An oldie but a goodie, this documentary details (painfully) the long conspiracy by General Motors, Firestone Tire, Standard Oil, Phillips Petroleum and Mack to dismantle urban mass transit systems across the USA and replace them with inferior buses and reduced service, all for the purpose of pushing Americans into private vehicles and ushering in a long era of monolithic automobile dependence.

Nearly a century after the conspiracy was first launched, we're finally getting to the point of realizing just what was lost and are left struggling to retrofit modern street-level electric rail back into cities long configured to optimize personal vehicles at the expense of everything else.
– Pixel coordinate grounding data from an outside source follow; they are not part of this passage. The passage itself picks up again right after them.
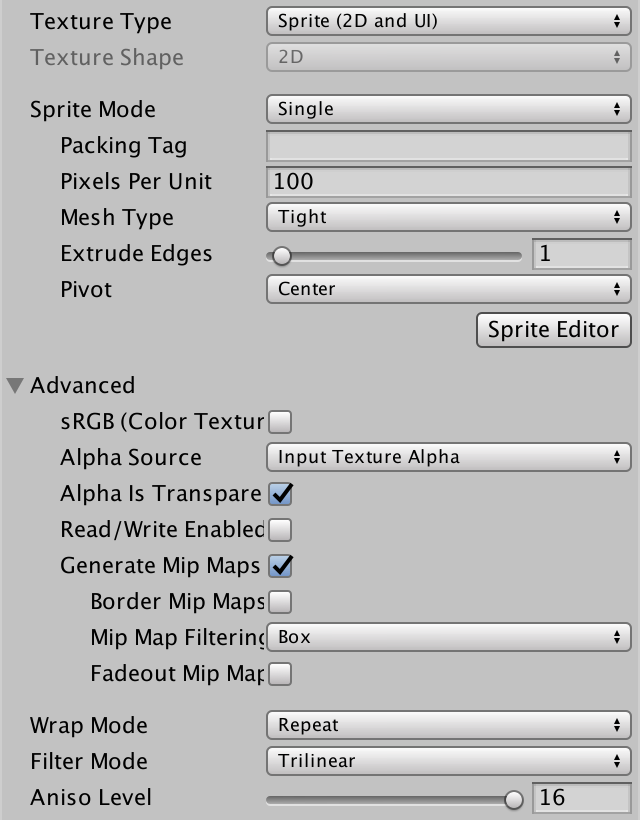Collapse the Advanced section triangle
Viewport: 640px width, 820px height.
15,385
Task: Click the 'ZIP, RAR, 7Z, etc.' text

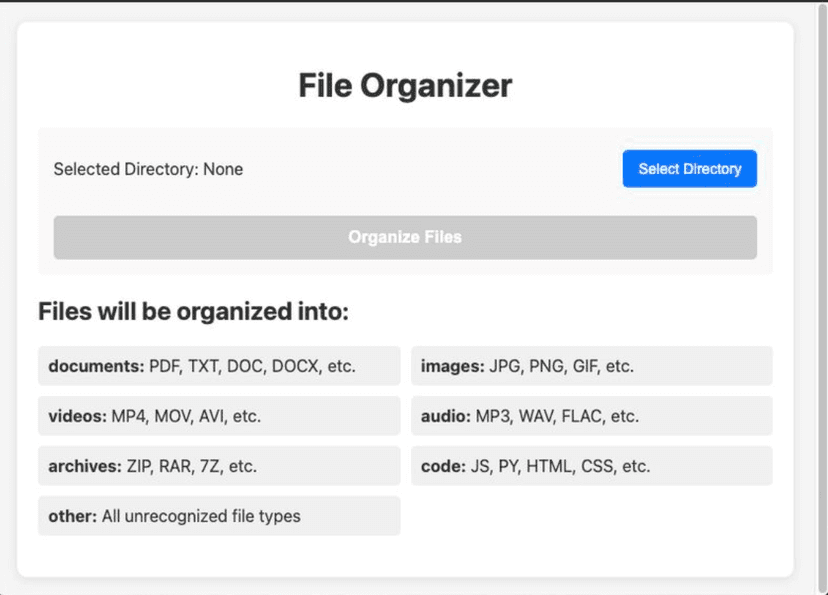Action: (x=192, y=466)
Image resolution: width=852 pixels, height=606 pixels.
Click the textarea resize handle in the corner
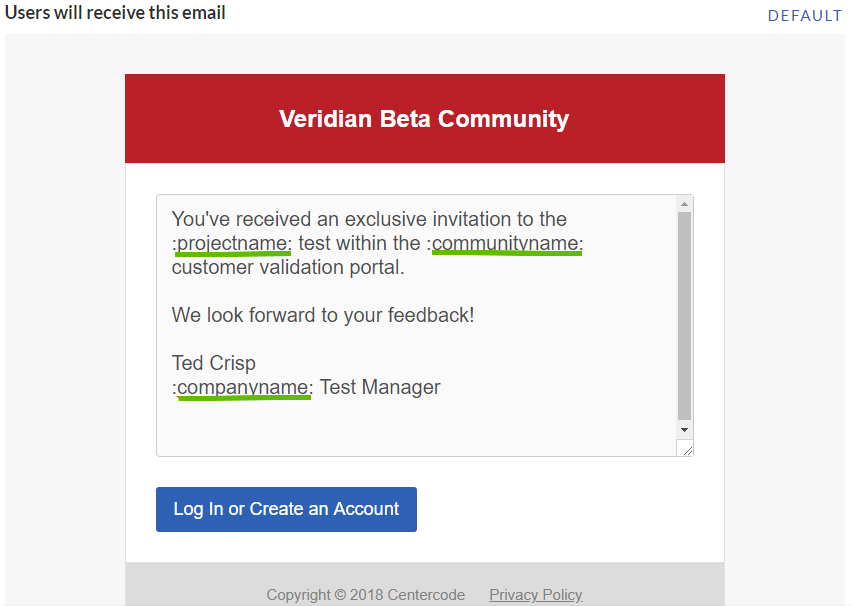click(x=686, y=449)
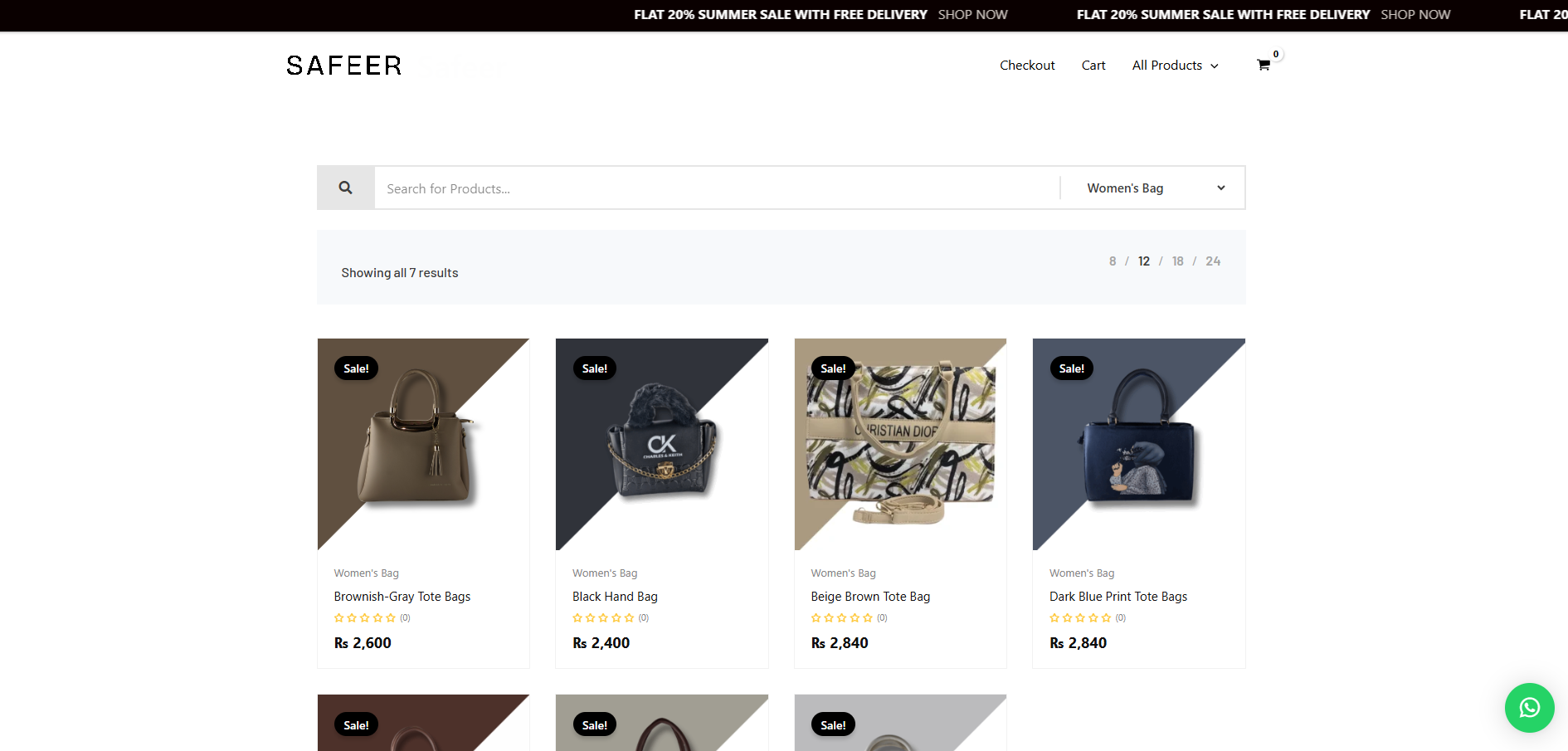The width and height of the screenshot is (1568, 751).
Task: Click the shopping cart icon
Action: point(1263,65)
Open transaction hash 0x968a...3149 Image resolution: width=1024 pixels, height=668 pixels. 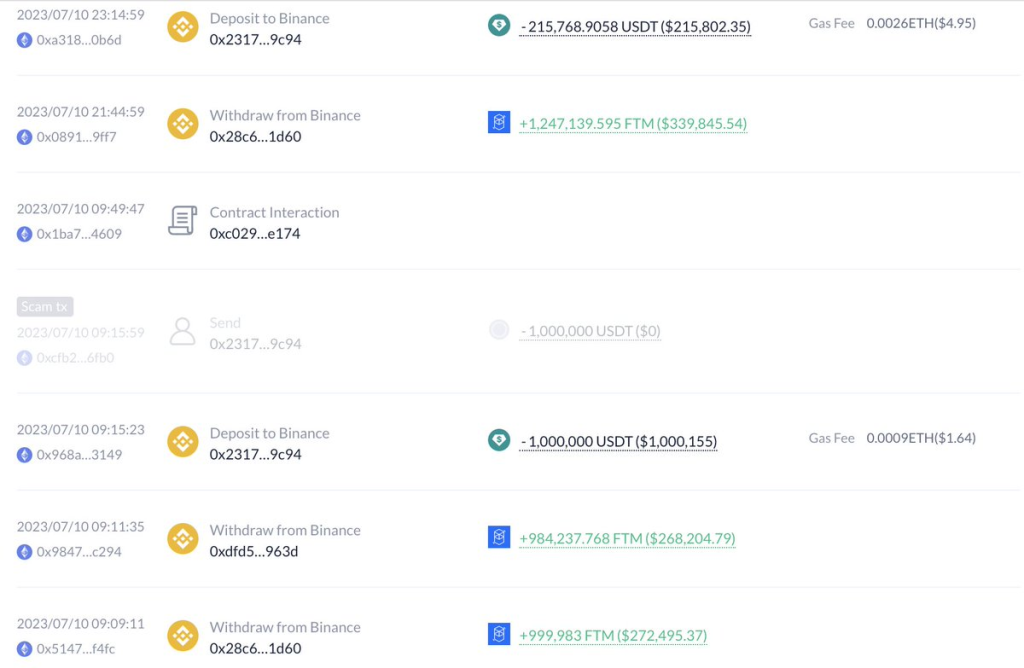pos(79,455)
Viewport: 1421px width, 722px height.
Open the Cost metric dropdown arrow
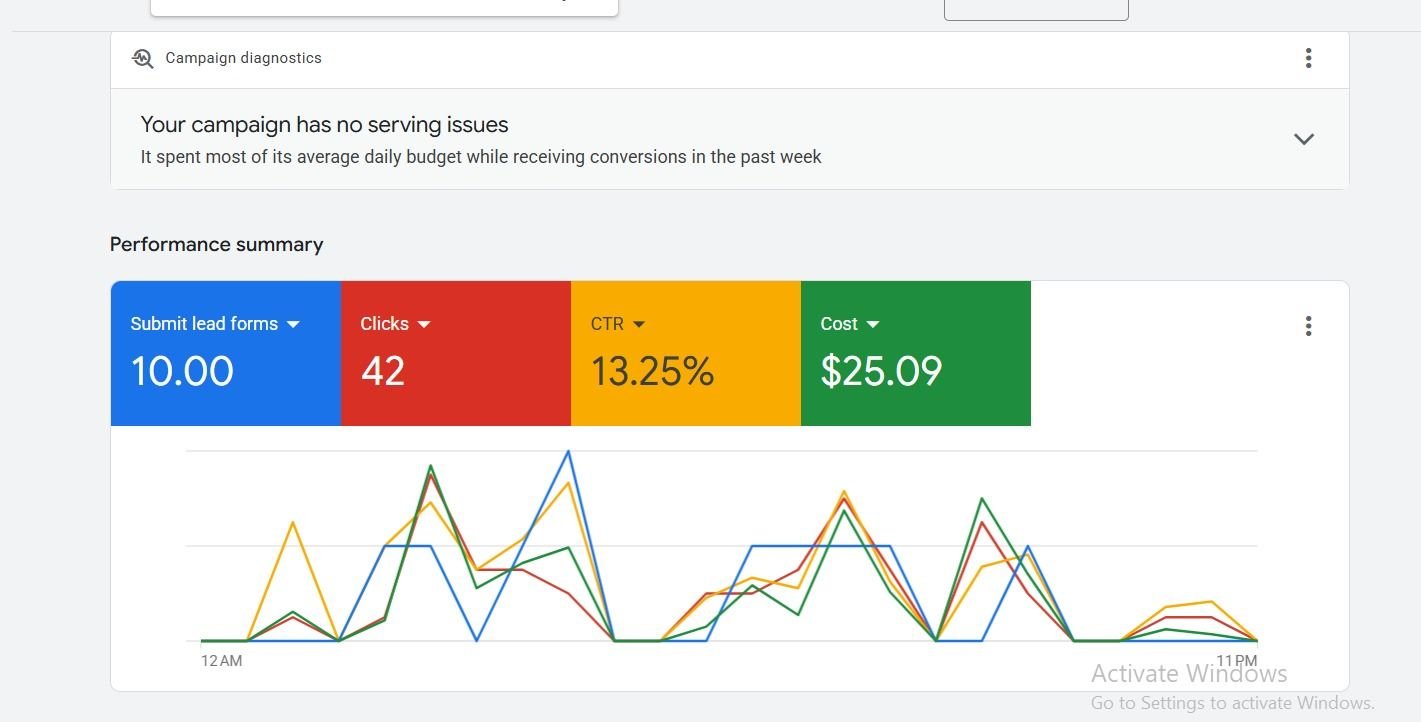873,324
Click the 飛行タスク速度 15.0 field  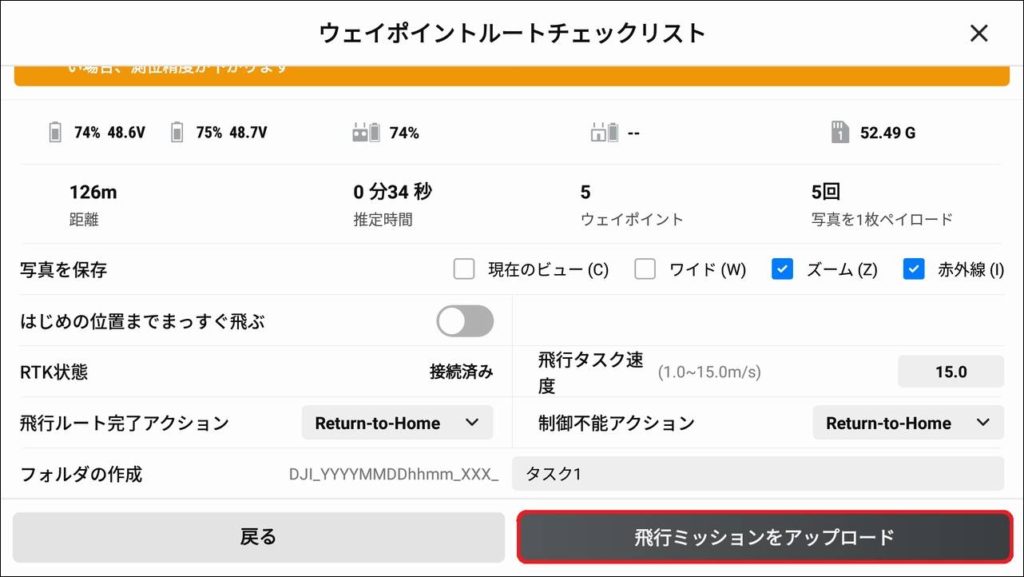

Ryan McGreal, the editor of Raise the Hammer, lives in Hamilton with his family and works as a programmer, writer and consultant. Ryan volunteers with Hamilton Light Rail, a citizen group dedicated to bringing light rail transit to Hamilton. Ryan wrote a city affairs column in Hamilton Magazine, and several of his articles have been published in the Hamilton Spectator. His articles have also been published in The Walrus, HuffPost and Behind the Numbers. He maintains a personal website, has been known to share passing thoughts on Twitter and Facebook, and posts the occasional cat photo on Instagram.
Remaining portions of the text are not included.